$30
1. Dataset Prepration
We will use the Amazon reviews dataset which contains real reviews for kitchen products sold on Amazon. The dataset is downloadable at:
https://s3.amazonaws.com/amazon-reviews-pds/tsv/amazon_reviews_
us_Kitchen_v1_00.tsv.gz
(a)
Read the data as a Pandas frame using Pandas package and only keep the Reviews and Ratings fields in the input data frame to generate data. Our goal is to train sentiment analysis classifiers that can predict the sentiment (positive/negative) for a given review.
Include three sample reviews in your report along with corresponding ratings. Also, report the statistics of the ratings, i.e., how many reviews received 1 ratings, etc.

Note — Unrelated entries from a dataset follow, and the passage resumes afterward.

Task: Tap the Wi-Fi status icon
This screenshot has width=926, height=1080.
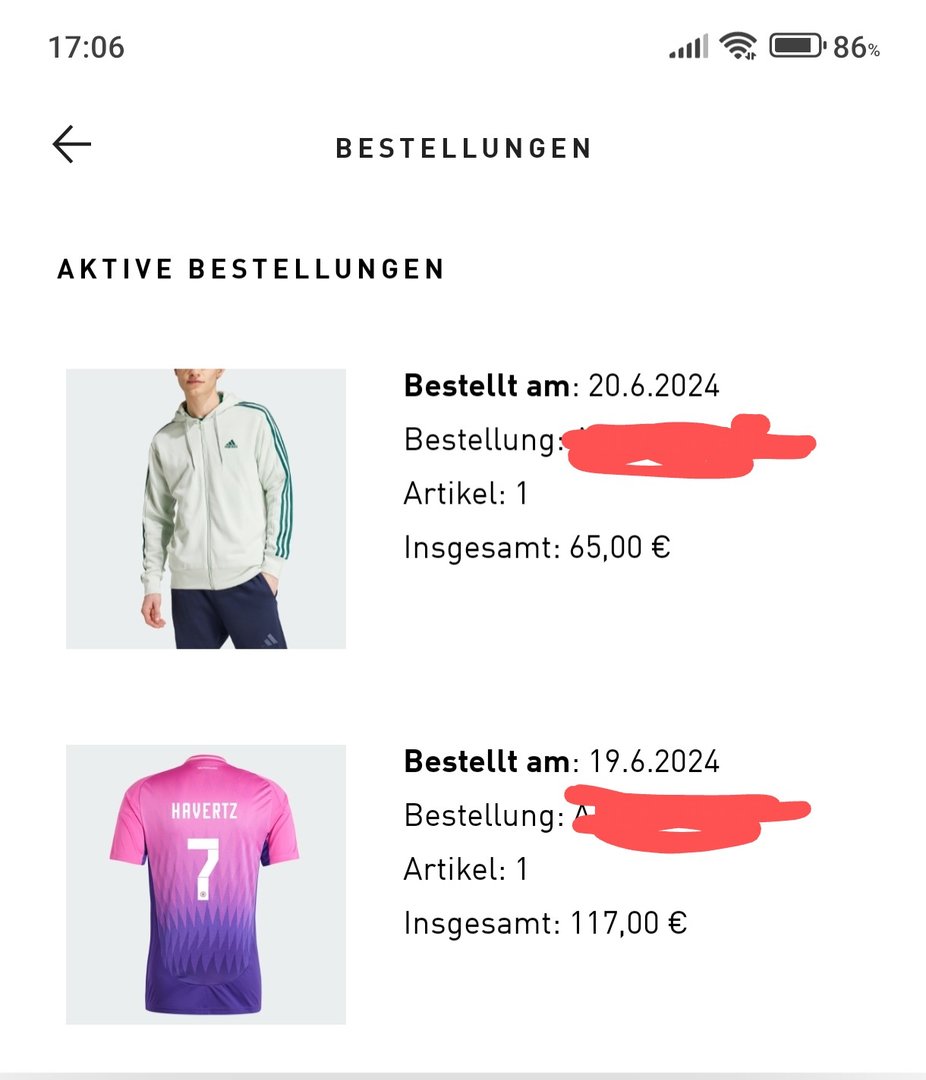Action: [x=738, y=46]
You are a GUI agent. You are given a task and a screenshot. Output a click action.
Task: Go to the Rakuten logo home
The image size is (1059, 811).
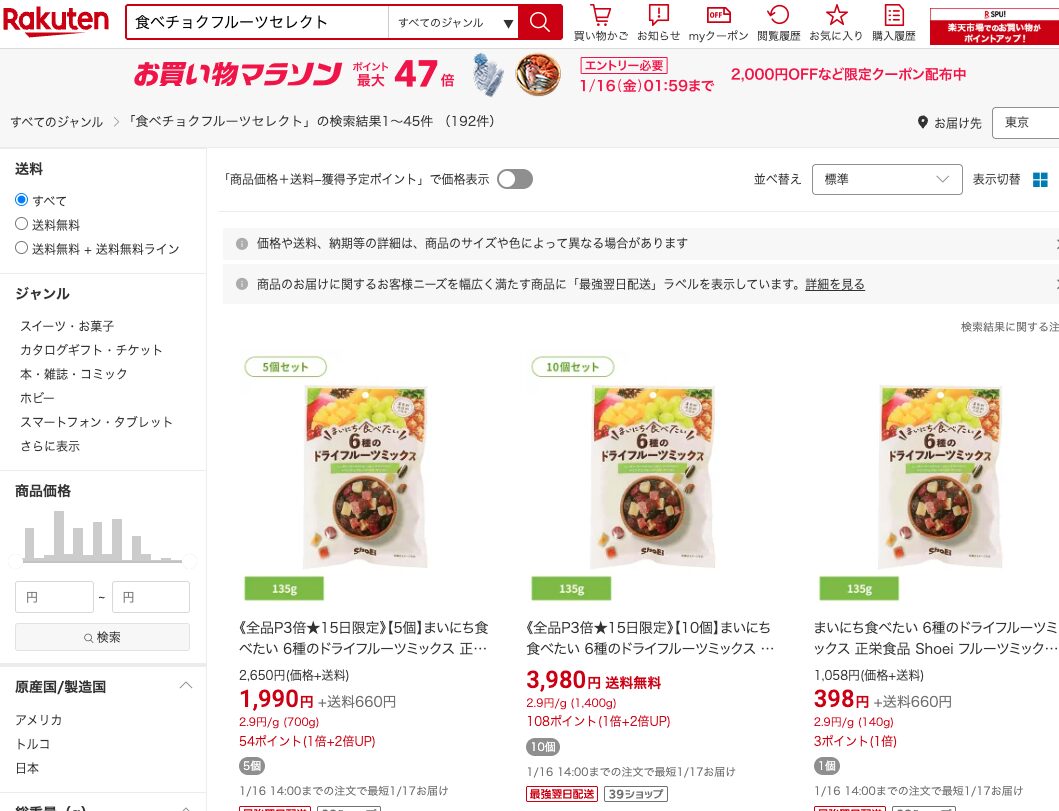pyautogui.click(x=55, y=20)
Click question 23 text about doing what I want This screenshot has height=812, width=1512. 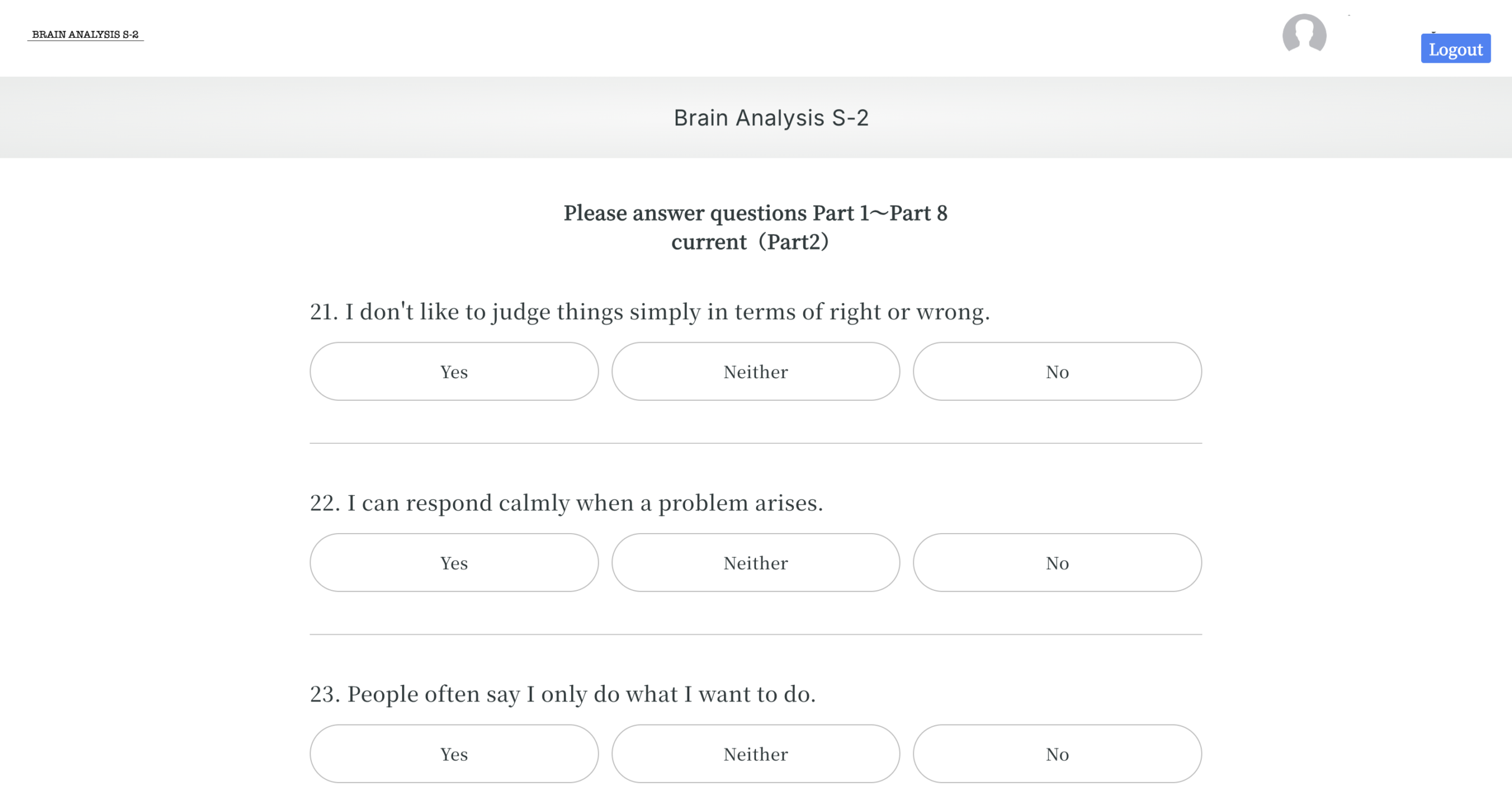tap(562, 694)
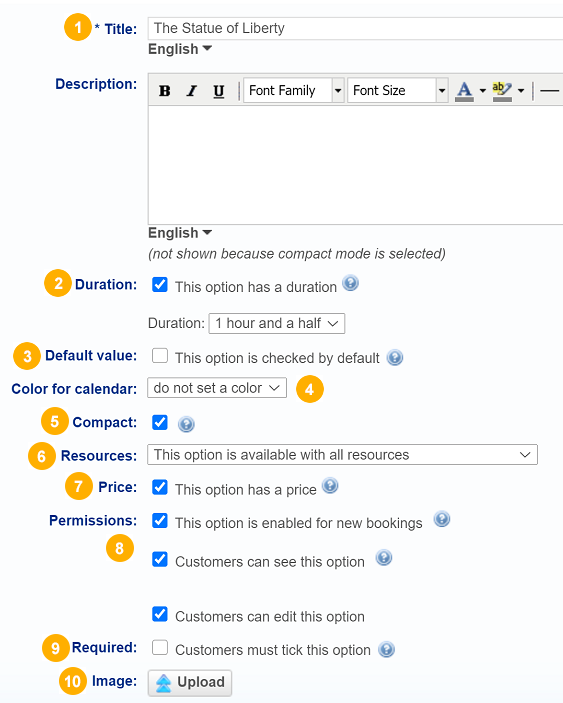Check This option is checked by default
563x703 pixels.
[160, 356]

We create binary labels using the ratings. We assume that ratings more than 3 demonstrate positive sentiment (mapped to 1) and rating less than 2 demonstrate negative sentiment (mapped to 0). Discard reviews with the rating 3. Include the number of reviews for each of these three classes in your report (to be printed by .py file in separate lines).
The original dataset is large. To avoid computational burden, select 100,000 reviews with positive sentiment along with 100,000 reviews with negative sentiment to preform the required tasks on the downsized dataset. Split your dataset into 80% training dataset and 20% testing dataset.
2. Preprocessing
Implement the following steps to preprocess the dataset you created:
- convert the all reviews into the lower case.

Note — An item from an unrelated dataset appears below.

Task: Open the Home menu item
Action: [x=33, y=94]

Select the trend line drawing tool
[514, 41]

- remove the HTML and URLs from the reviews
- remove non-alphabetical characters remove extra spaces
- perform contractions on the reviews, e.g., won’t → will not. Include as many contractions in English that you can think of.

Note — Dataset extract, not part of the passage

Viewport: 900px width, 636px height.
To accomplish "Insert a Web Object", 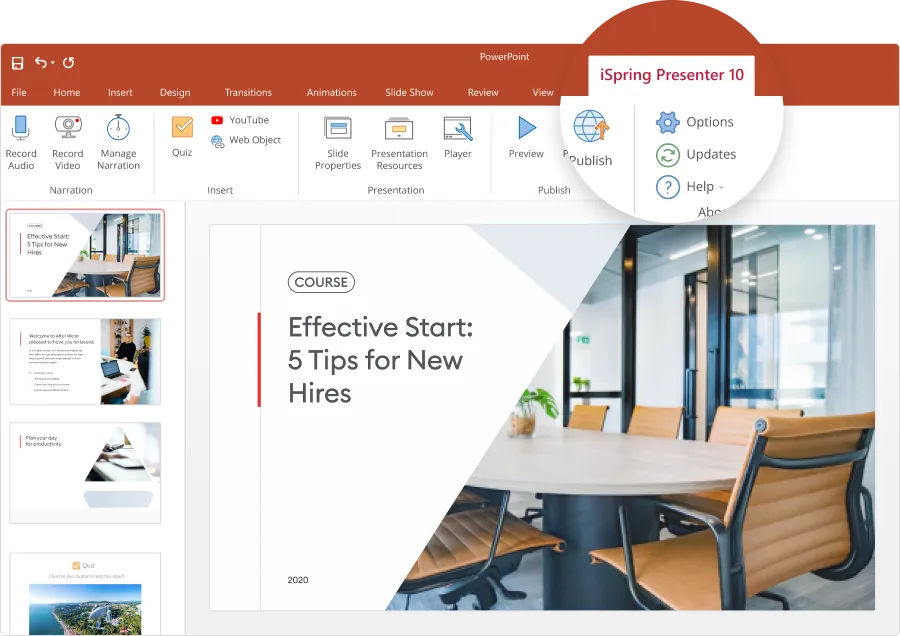I will pos(243,140).
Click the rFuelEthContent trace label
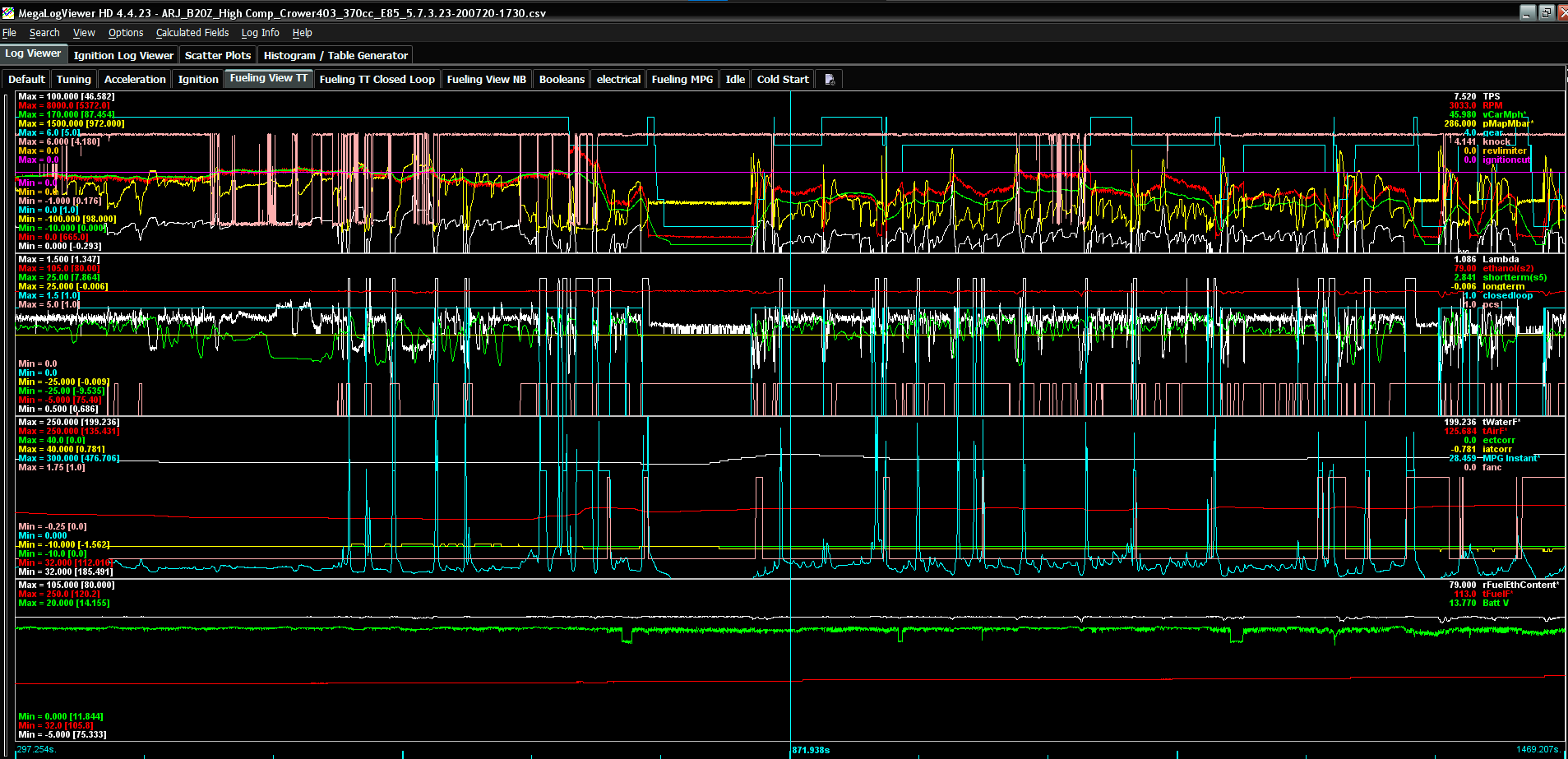 tap(1519, 585)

You can either use Pandas package functions or any other built-in functions. Do not try to implement the above processes manually. Most of the above processes can be performed with one line of code.
In your report, print the average length of the reviews in terms of character length in your dataset before and after cleaning (to be printed by .py file).
3.Preprocessing
Use NLTK package to process your dataset:
- remove the stop words
- perform lemmatization
Print three sample reviews before and after data cleaning + preprocessing. In the .py file, print the average length of the reviews in terms of character length in before and after preprocessing.
4. Feature Extraction
Use sklearn to extract TF-IDF features. At this point, you should have created a dataset which consists of features and binary labels for the reviews you selected.
5. Perceptron
Train a Perceptron model on your training dataset using the sklearn built-in implementation. Report Accuracy, Precision, Recall, and f1-score on both the training and testing split of your dataset. These 8 values should be printed in separate lines by the .py file.
6. SVM
Train an SVM model on your training dataset using the sklearn built-in implementation. Report Accuracy, Precision, Recall, and f1-score on both the training and testing split of your dataset. These 8 values should be printed in separate lines by the .py file.
Logistic Regression
Train a Logistic Regression model on your training dataset using the sklearn built-in implementation. Report Accuracy, Precision, Recall, and f1-score on both the training and testing split of your dataset. These 8 values should be printed in separate lines by the .py file.
7. Multinomial Naive Bayes
Train a Multinomial Naive Bayes model on your training dataset using the sklearn built-in implementation. Report Accuracy, Precision, Recall, and f1score on both the training and testing split of your dataset. These 8 values should be printed in separate lines by the .py file.